Chuck Gorman, VP, Barnes & Noble
The biggest challenge moving forward is how to maintain growth in DVD sales — how to continue to grow this business, and manage the introduction of HD-DVD and Blu-ray in a way that does not confuse customers are the great challenges for 2005.
Steve Hicks, VP, Hastings
The upcoming new formats of HD-DVD and Blu-ray could create confusion in the marketplace, keeping consumers from adapting quickly to any one format. Even the alternative delivery of movies via the mini-DVD format and the game systems that will play movies may further intimidate and confuse the consumer.
Besides this primary concern of consumer dissatisfaction, the rentailer/retailer will now be faced with space issues. Will we carry one title in up to five configurations — full screen, widescreen, HD-DVD, Blu-ray and mini-DVD?
The DVD was a format that was universally applauded and accepted. Will it remain so?

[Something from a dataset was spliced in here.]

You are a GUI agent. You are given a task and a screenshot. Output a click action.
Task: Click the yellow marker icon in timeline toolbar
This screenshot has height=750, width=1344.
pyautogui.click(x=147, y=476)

Adrian Hickman, Manager, TLA Video
2005 is looking like a “land grab” year on the retail side, whether through acquisition, merger, or direct competition. As usual, pricing has been the main battlefront, but with the maturation of the installed DVD player base, and the decline (but not yet disappearance) of the VHS camp, retailers have to be clever enough to look beyond price to keep packaged media dominant. In turn, manufactures are now looking for the big thing, feeling that the current model has just about reached it's potential.
The greatest challenge this year is to see all of the upcoming challenges as “opportunities.” Whether it is supply side — HD vs. Blu-ray, catalog deployment, increasing sales in a mature marketplace — or retail — creatively looking beyond price, building a desire for customers to own as well as rent, smartly managing your stock levels, keeping the “entertainment” factor in full swing — we must progressively keep the packaged media business as the preferred choice for the consumer's home entertainment.

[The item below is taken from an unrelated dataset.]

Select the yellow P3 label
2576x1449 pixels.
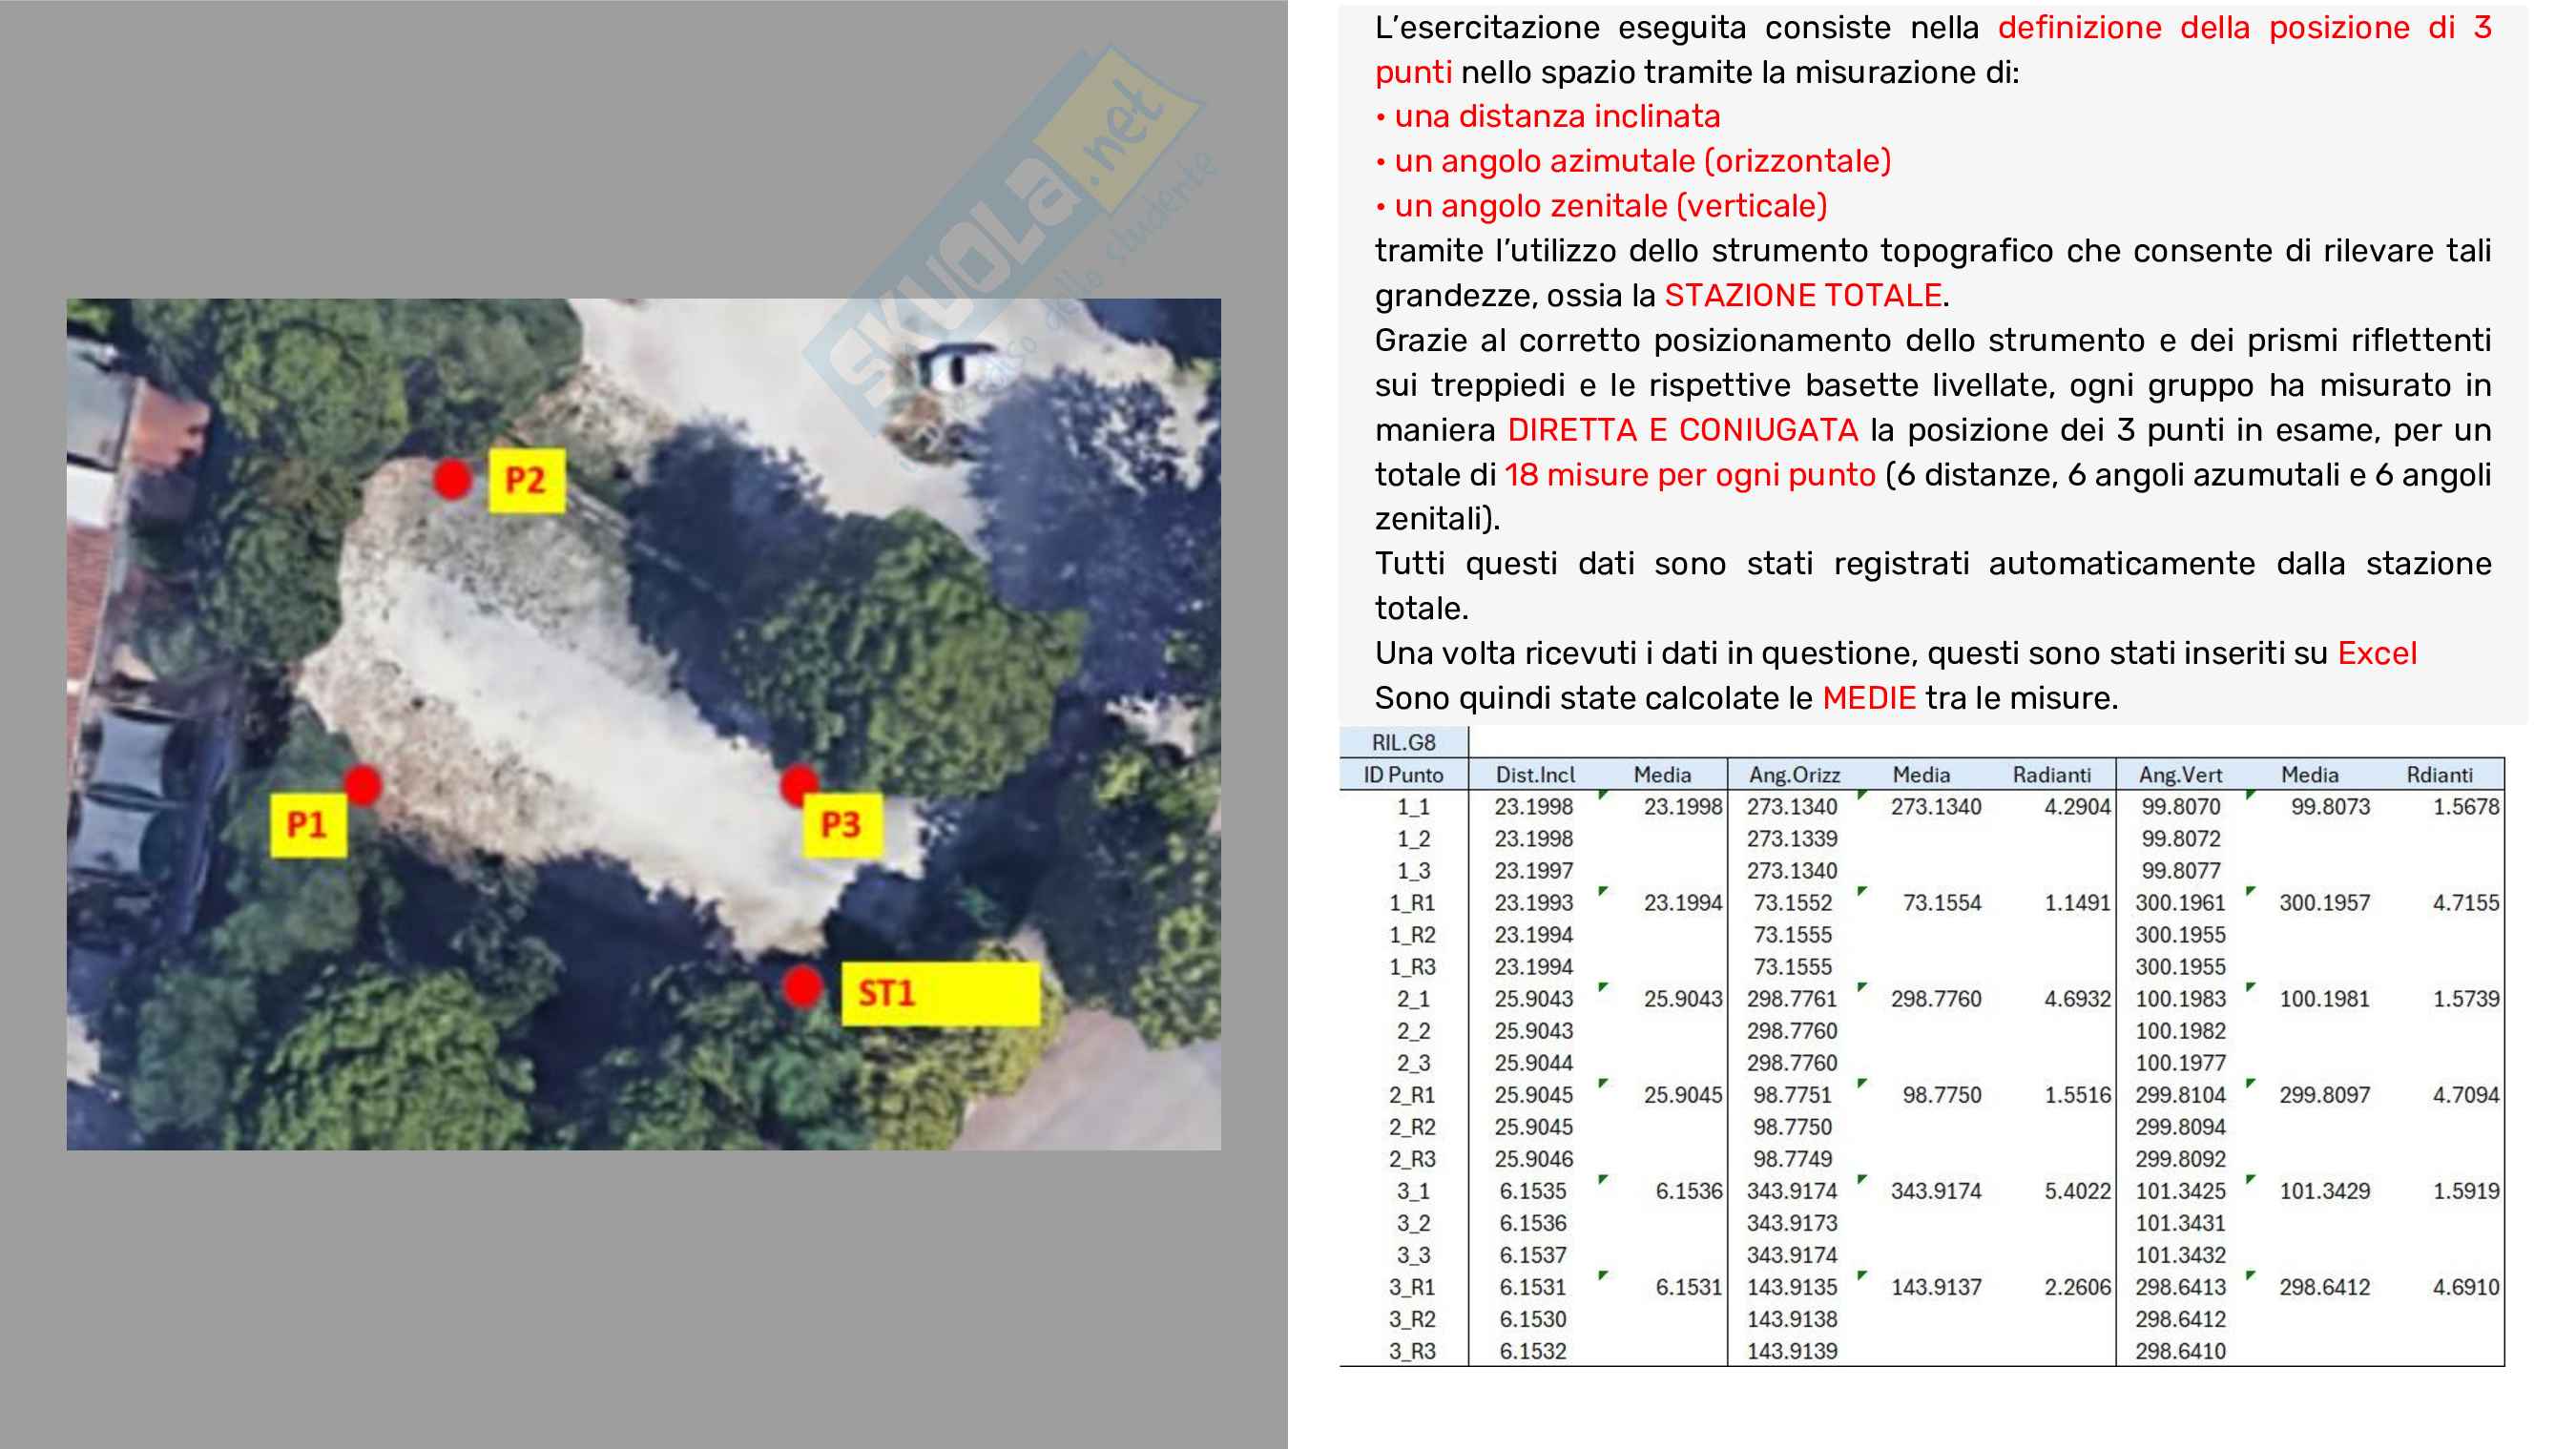[842, 825]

Rick Timmermans, Director, Tower Records and Video
Video-on-demand (VOD) is here, and how we, as packaged media retailers, deal with the maturation process will play a role in the success of our business. Too often, the media jumps on new innovations and pumps them up to a level that promotes the perception that “everyone” is now using that new technology when in fact, it may take years for that technology to match the hype. That being said, we must understand that a number of our customers will certainly embrace VOD to some extent. How we deal with that customer is very important.
People enjoy getting in the car and going out to a movie. They enjoy browsing the bins at their local video store. They enjoy the social aspect, and they enjoy building their collections. Keeping each customer enthused and coming back is the No. 1 challenge we face. However, to achieve that, we must be willing and able to incorporate the new technologies into our business practice while maintaining our packaged media offerings.